Action item:
In the passage on packaging OSGi batch applications, why must the job steps and batch data streams be declared as services? Answer in one to three sentences.

Passage to read:
You can package an existing batch application as an OSGi application. You then deploy the package so that you can expose batch artifacts as services, making those artifacts visible to the batch container.
Package an OSGi batch application, modify the Blueprint xml file to describe batch artifacts as services, and export the OSGi batch application as an enterprise bundle archive (EBA). Then create the xJCL. Finally, deploy the OSGi batch application.
You package the OSGi batch application as an EBA. The EBA contains at least your batch bundle, which is a Blueprint bundle. The API bundle and the dispatcher bundles are installed once into the internal bundle repository.
Read the topic on creating a client bundle and follow the steps to package your OSGi application.
You must declare the job steps and batch data streams as services so that the scheduler can invoke them. If your OSGi batch application implements a checkpoint policy algorithm or a results algorithm, then you must also declare as a service each algorithm that the application implements.

Information shown:
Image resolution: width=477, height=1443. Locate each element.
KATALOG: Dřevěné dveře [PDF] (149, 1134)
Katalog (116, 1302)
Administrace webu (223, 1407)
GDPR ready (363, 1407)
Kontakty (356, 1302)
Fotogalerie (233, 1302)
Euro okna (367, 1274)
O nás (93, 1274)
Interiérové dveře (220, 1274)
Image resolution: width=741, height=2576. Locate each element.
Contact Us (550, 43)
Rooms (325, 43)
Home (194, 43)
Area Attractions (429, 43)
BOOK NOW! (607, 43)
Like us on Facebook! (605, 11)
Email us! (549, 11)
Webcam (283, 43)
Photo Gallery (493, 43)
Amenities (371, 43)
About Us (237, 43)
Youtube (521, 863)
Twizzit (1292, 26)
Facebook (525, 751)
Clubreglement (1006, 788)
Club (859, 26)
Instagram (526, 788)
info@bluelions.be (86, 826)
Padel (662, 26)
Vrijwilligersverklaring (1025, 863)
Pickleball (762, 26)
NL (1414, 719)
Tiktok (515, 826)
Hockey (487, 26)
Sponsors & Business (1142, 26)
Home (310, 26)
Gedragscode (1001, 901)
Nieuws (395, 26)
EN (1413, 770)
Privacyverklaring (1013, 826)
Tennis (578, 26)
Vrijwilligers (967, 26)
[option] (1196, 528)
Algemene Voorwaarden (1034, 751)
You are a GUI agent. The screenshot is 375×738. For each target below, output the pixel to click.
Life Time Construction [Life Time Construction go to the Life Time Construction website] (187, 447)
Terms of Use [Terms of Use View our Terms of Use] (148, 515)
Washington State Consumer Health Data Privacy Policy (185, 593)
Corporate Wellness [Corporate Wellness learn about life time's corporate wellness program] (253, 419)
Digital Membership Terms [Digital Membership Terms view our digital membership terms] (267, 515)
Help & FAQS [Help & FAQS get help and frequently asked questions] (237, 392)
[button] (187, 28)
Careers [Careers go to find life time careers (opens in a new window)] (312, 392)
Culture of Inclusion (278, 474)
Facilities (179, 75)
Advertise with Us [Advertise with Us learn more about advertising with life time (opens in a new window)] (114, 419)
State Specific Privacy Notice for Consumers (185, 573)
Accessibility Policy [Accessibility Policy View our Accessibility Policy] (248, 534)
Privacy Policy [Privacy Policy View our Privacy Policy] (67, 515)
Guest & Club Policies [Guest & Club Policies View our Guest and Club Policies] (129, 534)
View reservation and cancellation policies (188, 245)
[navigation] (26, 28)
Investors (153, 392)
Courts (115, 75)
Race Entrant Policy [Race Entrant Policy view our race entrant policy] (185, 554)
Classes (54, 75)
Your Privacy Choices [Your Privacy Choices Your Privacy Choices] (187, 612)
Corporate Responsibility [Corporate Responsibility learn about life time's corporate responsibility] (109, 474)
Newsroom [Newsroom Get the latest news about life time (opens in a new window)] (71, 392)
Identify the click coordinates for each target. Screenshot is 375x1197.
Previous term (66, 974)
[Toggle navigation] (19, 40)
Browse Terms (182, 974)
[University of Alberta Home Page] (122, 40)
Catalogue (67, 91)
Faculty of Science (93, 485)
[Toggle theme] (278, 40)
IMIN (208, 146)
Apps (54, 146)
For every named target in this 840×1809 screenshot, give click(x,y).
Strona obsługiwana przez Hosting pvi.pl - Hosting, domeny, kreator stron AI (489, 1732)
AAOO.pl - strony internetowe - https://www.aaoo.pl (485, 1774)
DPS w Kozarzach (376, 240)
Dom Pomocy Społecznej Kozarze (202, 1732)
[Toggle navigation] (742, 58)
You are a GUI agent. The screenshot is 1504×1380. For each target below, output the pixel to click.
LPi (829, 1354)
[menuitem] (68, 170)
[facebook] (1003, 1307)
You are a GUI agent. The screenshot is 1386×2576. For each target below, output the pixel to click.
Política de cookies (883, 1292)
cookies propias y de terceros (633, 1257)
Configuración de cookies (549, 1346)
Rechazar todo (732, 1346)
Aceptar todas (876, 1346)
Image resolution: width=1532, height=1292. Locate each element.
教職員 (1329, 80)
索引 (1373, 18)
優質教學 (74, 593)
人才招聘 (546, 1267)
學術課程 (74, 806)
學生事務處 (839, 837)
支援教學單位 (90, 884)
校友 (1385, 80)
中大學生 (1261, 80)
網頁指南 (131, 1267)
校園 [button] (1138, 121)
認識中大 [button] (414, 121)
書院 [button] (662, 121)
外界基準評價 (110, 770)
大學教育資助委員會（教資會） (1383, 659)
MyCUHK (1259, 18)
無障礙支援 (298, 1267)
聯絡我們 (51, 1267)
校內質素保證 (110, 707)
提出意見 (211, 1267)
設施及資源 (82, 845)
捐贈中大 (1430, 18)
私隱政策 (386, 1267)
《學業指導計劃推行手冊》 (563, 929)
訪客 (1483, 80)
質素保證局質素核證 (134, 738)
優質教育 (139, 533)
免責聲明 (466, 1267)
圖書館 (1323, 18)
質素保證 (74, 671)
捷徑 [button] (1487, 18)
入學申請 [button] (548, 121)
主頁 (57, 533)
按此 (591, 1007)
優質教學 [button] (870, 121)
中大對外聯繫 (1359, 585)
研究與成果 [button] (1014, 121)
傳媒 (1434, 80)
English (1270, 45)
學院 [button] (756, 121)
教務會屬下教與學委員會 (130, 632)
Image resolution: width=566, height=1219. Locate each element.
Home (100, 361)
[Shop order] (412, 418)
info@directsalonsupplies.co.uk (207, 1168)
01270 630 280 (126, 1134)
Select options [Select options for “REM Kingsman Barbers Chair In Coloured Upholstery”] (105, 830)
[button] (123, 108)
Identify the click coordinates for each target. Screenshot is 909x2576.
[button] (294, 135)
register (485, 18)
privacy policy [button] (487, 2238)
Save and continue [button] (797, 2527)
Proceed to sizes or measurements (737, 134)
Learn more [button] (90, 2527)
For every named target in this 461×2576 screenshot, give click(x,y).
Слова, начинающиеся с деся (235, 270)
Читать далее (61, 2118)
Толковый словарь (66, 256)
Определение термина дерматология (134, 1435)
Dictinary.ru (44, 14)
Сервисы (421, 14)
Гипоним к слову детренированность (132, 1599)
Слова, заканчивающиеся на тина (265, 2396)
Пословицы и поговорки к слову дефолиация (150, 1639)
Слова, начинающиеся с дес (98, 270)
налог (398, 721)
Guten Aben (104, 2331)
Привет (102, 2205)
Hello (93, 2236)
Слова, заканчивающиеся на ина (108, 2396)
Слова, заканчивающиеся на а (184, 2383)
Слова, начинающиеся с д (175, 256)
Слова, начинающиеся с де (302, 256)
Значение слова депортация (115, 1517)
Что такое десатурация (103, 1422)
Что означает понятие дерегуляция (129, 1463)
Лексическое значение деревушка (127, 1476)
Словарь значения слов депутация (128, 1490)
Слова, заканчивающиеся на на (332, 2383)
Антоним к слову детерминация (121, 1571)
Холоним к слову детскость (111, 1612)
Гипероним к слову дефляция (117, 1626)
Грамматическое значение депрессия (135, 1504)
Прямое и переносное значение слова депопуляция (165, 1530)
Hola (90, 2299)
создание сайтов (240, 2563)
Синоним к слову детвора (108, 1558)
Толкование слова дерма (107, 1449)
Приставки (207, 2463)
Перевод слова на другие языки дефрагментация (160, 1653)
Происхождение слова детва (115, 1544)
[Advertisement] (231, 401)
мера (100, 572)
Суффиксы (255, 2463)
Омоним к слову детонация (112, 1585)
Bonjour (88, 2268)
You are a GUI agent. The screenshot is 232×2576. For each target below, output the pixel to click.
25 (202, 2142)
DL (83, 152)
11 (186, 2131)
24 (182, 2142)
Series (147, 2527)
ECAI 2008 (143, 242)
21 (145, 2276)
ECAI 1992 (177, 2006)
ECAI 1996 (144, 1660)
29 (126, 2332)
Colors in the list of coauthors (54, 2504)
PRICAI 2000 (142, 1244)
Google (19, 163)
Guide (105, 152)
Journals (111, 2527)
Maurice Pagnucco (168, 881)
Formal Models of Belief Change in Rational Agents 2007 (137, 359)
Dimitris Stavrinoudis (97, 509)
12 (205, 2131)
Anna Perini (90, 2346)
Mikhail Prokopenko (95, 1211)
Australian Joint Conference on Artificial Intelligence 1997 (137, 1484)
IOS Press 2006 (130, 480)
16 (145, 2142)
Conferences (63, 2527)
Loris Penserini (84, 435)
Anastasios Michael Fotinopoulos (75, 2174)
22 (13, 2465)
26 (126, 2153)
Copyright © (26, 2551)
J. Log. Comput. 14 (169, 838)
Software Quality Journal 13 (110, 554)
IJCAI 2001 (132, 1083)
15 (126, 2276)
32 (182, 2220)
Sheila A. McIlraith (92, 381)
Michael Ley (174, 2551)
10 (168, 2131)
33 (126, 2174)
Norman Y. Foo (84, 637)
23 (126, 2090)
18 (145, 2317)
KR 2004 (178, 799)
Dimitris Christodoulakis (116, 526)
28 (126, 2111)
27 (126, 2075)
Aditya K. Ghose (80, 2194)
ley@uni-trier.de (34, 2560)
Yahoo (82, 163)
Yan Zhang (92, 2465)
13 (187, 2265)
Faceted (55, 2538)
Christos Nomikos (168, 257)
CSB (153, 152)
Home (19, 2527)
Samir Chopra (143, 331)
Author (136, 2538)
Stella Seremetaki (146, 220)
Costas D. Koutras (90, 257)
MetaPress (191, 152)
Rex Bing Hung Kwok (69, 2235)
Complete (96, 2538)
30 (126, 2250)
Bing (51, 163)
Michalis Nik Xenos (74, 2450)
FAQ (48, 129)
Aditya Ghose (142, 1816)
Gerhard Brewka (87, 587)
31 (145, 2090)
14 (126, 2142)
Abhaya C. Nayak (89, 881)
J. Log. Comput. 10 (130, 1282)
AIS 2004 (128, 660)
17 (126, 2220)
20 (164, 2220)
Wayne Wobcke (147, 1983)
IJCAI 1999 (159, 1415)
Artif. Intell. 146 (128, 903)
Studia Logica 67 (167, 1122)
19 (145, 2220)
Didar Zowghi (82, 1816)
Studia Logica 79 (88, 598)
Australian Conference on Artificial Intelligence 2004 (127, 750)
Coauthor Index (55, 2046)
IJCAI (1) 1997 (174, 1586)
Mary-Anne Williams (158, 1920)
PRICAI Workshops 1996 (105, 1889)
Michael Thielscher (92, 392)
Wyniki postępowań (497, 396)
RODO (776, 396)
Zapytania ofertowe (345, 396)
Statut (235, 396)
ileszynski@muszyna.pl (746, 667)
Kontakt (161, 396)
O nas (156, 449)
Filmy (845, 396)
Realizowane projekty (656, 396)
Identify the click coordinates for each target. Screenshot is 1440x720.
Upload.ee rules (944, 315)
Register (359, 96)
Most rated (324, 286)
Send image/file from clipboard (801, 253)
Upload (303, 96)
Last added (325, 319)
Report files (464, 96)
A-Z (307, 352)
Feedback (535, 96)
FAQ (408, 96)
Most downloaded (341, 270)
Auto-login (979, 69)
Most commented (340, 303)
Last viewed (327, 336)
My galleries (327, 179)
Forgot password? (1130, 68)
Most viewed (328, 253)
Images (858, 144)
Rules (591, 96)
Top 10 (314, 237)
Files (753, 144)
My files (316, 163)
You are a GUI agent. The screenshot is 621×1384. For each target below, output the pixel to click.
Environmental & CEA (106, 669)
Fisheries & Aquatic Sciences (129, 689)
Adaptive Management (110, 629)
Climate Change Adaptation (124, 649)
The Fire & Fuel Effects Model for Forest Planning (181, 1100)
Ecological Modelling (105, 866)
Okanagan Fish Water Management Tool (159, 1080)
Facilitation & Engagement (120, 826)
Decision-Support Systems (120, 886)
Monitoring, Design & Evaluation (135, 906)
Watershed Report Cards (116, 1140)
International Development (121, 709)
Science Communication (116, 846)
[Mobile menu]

Answer to this task:
They must be declared as services so that the scheduler can invoke them. If the application implements a checkpoint policy algorithm or a results algorithm, each of those algorithms must also be declared as a service.